A repetitive clicking noise from behind the center area of the dash panel is usually caused by a broken stepper motor actuating arm. The actuating arm controls the direction of air flow in the climate control system. Disassembly of the center console will be required to access and change the broken arm with the updated, reinforced part.
Mercedes-Benz C320 Problem Reports
Most Reported Mercedes-Benz C320 Problem Reports
A dead battery can be caused by a faulty seat control module that does not properly shut down. Spilling liquids on the front seats can cause these modules to fail.
The engine may develop a stalling and/or no start condition due to a failed crankshaft position sensor.
Inside grab handles, the upholstery on the center console cover, and door trim panels can delaminate. Most commonly replacement of the affected part is necessary.
The electrical connector at the automatic transmission may leak fluid. Over time leaking fluid could migrate through the wiring harness and damage the transmission control module. If that happens a new harness and control module may be necessary to correct the problem.
Irregular and premature tire wear can be caused by the front thrust link bushings cracking and causing excessive movement in the suspension. The thrust link bushings are fluid-filled (to help reduce vibration), so if they crack, they will leak oil.
The CD changer may suffer from an internal mechanical problem. Replacement of the faulty unit is generally required to correct this issue.
The sway bar end link joints may wear and cause a knocking noise over bumps. Loose or warn links should be replaced to correct this type of noise.

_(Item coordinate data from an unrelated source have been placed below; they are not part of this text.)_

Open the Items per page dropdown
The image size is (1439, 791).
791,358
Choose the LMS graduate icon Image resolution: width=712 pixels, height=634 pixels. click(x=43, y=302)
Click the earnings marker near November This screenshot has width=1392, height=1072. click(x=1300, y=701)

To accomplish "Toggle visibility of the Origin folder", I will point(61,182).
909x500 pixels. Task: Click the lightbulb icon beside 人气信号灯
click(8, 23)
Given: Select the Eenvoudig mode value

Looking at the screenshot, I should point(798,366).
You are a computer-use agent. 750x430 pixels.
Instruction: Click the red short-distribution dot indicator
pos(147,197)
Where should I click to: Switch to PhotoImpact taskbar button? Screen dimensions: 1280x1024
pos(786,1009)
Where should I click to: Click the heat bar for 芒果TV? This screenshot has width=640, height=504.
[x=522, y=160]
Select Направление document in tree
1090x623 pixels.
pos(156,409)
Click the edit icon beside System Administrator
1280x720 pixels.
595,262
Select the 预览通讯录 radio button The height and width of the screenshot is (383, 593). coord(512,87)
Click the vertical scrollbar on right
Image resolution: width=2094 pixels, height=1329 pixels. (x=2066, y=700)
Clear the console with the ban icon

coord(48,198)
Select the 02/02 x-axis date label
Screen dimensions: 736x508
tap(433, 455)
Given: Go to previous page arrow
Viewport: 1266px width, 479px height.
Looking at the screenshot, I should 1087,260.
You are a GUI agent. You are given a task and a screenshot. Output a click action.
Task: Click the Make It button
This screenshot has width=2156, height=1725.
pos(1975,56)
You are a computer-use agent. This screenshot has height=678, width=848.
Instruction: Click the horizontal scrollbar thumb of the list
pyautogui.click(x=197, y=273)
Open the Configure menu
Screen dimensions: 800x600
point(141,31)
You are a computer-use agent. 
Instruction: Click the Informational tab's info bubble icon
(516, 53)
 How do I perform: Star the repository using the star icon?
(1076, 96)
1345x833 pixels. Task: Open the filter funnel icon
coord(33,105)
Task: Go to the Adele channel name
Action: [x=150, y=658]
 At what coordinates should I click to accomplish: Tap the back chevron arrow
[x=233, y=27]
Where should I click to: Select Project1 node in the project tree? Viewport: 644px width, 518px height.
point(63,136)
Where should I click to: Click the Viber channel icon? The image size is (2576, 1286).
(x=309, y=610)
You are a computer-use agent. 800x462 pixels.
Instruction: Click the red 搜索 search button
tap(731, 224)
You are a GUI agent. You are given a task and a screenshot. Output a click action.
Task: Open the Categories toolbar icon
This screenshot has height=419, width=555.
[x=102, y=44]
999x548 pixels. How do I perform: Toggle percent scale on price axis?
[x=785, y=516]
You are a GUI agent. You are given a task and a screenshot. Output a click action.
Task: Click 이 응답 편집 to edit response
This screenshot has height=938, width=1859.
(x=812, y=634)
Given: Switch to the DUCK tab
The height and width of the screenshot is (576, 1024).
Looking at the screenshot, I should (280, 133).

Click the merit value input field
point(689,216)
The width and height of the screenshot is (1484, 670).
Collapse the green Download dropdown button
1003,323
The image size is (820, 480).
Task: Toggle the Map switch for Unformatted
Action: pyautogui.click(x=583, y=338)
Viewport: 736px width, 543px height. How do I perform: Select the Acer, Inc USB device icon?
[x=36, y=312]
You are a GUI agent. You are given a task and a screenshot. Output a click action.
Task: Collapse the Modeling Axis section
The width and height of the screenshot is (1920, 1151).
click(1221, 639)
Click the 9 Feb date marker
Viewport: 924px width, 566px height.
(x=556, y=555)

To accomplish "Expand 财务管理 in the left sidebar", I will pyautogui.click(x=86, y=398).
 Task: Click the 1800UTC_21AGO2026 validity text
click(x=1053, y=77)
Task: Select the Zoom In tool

The SRS (airbag) light can come on if liquids are spilled into the seat belt buckles, or if the liquid pools underneath the seat and gets into the electrical connector for the seat belt pretensioner. Damaged components will require replacement to restore proper airbag operation.
Due to the size and material used on the brakes of these vehicles, the brakes may start to squeak around the 50 percent wear point. The brake rotor surfaces become uneven, causing a lip to form at the outer edge of the rotor. Because of this, the rotors are usually replaced when the pads are worn (pad life varies depending on driving style and terrain).
An engine oil leak may develop from the oil level sensor. Replacement of the leaking sensor will commonly correct this concern.
The ESP and BAS warning lights may illuminate due to a failed brake light switch. Replacement of the failed switch should correct this concern.
An engine Oil leak may develop from the PCV vent housing on the valve cover and/or the inspection plate on the front of the engine.
The rubber bond in the harmonic balancer can decay, which causes the balancer to move and work its way toward the timing cover. If the balancer comes into contact with the timing cover while the engine is running, it will fracture and damage the cover and potentially other surrounding parts. The harmonic balancer should be inspected at every service.